SCOTUS Declines to Take Up Abortion Videos Case
The court declined to undo a San Francisco federal judge's injunction against Troy Newman, president of the anti-abortion group Operation Rescue, and David Daleiden, founder of the anti-abortion group Center for Medical Progress.
April 02, 2018 at 09:49 AM
3 minute read
The original version of this story was published on National Law Journal
Jay Sekulow, chief counsel for the American Center for Law & Justice.
The U.S. Supreme Court on Monday declined to take up an appeal in a closely watched abortion-related case coming out of the Ninth Circuit.
The high court declined to overturn an injunction against Troy Newman, president of the anti-abortion group Operation Rescue, and David Daleiden, founder of the anti-abortion group Center for Medical Progress. The court denied review without comment.
Jay Sekulow, a lawyer for President Donald Trump and a veteran U.S. Supreme Court advocate, represented Newman in his cert petition.
Newman and Daleiden were sued by the National Abortion Federation for publicly releasing secret recordings of the federation's annual meetings and follow-up meetings with abortion providers.
The videos, which lawyers for the abortion federation claimed were manipulated to falsely portray the providers as sellers of fetal tissue, violated confidentiality agreements that members of CMP, using false names, signed in order to have access to the meetings, according to the suit.
U.S. District Judge William Orrick III, finding the contracts enforceable and breached, issued a preliminary injunction blocking release of the videos in 2016. The court rejected arguments by Newman and Daleiden that enforcing the contracts was an unconstitutional prior restraint under the First Amendment and that CMP had an interest in disclosing criminal wrongdoing.
The U.S. Court of Appeals for the Ninth Circuit upheld the trial court.
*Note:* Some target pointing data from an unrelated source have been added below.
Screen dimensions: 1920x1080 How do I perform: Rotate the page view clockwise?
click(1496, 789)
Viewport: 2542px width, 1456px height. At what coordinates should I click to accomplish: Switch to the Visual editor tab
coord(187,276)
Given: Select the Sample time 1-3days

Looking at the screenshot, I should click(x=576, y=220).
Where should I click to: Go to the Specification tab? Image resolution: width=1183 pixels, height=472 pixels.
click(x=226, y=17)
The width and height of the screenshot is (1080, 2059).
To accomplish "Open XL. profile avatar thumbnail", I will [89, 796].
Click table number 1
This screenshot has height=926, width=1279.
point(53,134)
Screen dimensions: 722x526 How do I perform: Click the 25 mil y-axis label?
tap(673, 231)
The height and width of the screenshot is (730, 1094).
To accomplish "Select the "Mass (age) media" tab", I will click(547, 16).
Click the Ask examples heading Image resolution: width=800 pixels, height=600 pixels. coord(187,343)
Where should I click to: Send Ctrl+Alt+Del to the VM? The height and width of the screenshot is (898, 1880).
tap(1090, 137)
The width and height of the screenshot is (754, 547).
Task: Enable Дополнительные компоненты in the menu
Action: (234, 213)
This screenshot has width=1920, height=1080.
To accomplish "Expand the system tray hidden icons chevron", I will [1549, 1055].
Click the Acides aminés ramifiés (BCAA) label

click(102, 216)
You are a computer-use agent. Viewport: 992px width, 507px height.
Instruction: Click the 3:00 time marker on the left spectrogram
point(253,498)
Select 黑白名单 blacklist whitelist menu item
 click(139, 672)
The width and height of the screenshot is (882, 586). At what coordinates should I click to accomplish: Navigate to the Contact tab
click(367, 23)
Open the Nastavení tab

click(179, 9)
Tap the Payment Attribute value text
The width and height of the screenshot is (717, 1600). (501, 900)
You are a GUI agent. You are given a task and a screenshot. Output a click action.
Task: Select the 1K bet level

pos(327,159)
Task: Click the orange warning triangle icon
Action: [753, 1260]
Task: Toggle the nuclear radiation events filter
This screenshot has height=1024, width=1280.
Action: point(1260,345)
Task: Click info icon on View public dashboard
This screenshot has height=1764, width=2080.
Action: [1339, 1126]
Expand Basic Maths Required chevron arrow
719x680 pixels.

The appeals panel said the district court concluded “as a matter of fact” that CMP had not found evidence of criminal wrongdoing and “that determination is amply supported by the record.”
Because of the videos, nine states opened and then closed investigations of Planned Parenthood after finding no wrongdoing; 11 other states refused to pursue investigations based on CMP's accusations, according to the NAF's high court brief opposing review.
In addition to Newman, Daleiden, represented by Catherine Wynne Short of Ojai, California, filed a separate petition for review. Marc Hearron, an appellate partner at Morrison & Foerster, represents NAF in both cases.
Sekulow, chief counsel of the American Center for Law & Justice, is a familiar face in the high court. He has argued 12 cases involving speech and religion issues such as abortion clinic buffer zones, prayers before high school football games and religious monuments in public parks. He also has filed numerous amicus briefs.
In February, Sekulow filed an amicus brief in the Supreme Court supporting the Trump administration's most recent iteration of its ban on certain foreign nationals entering the United States in Trump v. Hawaii.
Sekulow was not immediately reached for comment Monday.